Expanding Access to LiDAR Through Compression
What happens when a computer scientist with an uncanny knack for geometry compression takes an interest in LiDAR data? In the case of Martin Isenburg, a self-described “massive data processor and common sense extractor” based in Germany, the result is an award-winning open-source software solution that is making it easier for government agencies and organizations to store and transmit increasingly larger LiDAR data sets by compressing data from the ASPRS LAS format into much smaller LAZ files.
Developer of the LAStools software for processing LiDAR data, Isenburg worked extensively on compressing the connectivity and geometry of polygonal meshes--first as a student at UNC Chapel Hill, then as a postdoctoral researcher at UC Berkeley, and finally on his own as a consultant. When he introduced LASzip as part of LAStools in July 2007, it was mostly an experiment in his free time; he had no idea how the compression tool would be received in the commercial sector.
As word began to spread about LASzip, a number of government agencies and private organizations became interested in testing this technology. A sponsor soon stepped forward to fund improvements in the code and ensure that the tool would be released open source under an LGPL license. From there, “it sort of took off,” Isenburg said.

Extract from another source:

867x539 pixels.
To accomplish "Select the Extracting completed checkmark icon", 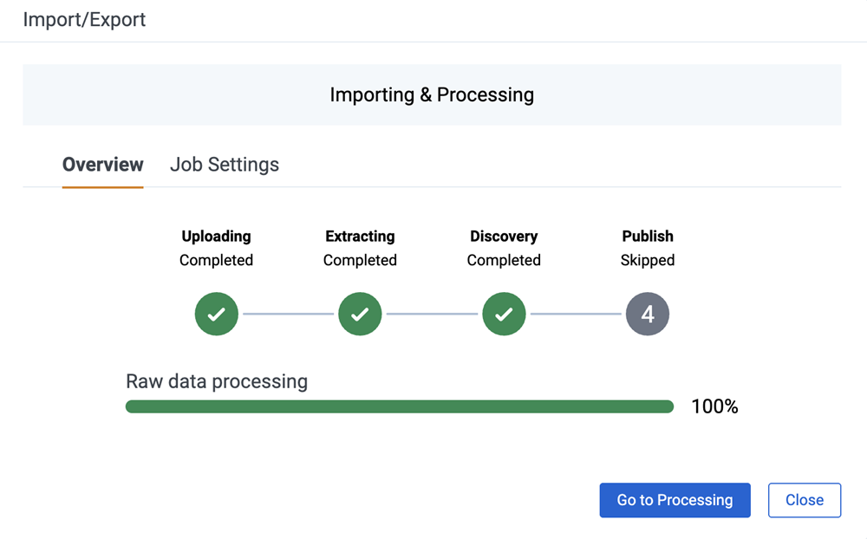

The LASzip compression is lossless, meaning that the LiDAR data is retained exactly: point coordinates, intensities, classification--even the order. The amount of compression that can be achieved on a single dataset therefore varies depending on the order of the points in the file--points in random order achieve much less compression than points that are still in the order in which they were acquired, which is typically the case. Files can often be compressed to as little as 7 to 25 percent of their original size. For LiDAR power users such as NOAA, the USGS, the Minnesota Department of Natural Resources and a number of private organizations, such a high level of compression saves on storage bandwidth. More importantly, the compression makes it easier to share datasets both internally and externally.

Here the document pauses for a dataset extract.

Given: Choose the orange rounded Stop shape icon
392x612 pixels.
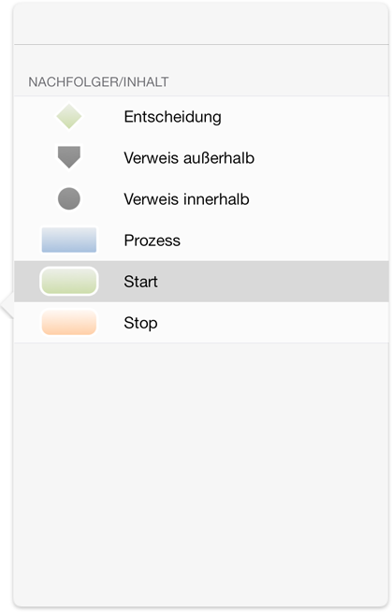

In April 2012, LAStools received a Technology Innovation Award at the Geospatial World Forum in Amsterdam for the LASzip compression tool. Popular commercial software packages such as Certainty 3D’s TopoDOT, Safe Software’s FME and Blue Marble Geographics’ Global Mapper already have native LAZ support. Isenburg said that QT Modeler and Fugroviewer are expected to follow in their next release, and that RIEGL, a major manufacturer of scanner hardware, plans to have RiProcess output directly to LAZ files.
For Isenburg, who long approached his work on compression as mostly a hobby, the growing interest in LASzip--and LAStools in general--is opening new doors of opportunity. Isenburg recently added a LiDAR processing toolbox for Esri’s ArcGIS that allows users to easily access LAStools within ArcGIS 9.3, 10.0 and 10.1. Through his newly formed company rapidlasso, Isenburg intends to push LAStools even further by adding more tools, better tutorials and user training and, importantly, a more visible presence in the market.
The change means that more users of LAStools may choose to pay for a commercial-grade license that includes the complete collection of scriptable tools with multi-core batching that processes standard LAS, compressed LAZ, Terrasolid BIN, ESRI Shapefiles and ASCII files. However, several popular tools, including the LASzip compressor, will remain available as a free, open-source, standalone software.
“At this point, I see a reasonably good chance for LASzip to become an official recognized industry standard for LiDAR compression,” Isenburg said.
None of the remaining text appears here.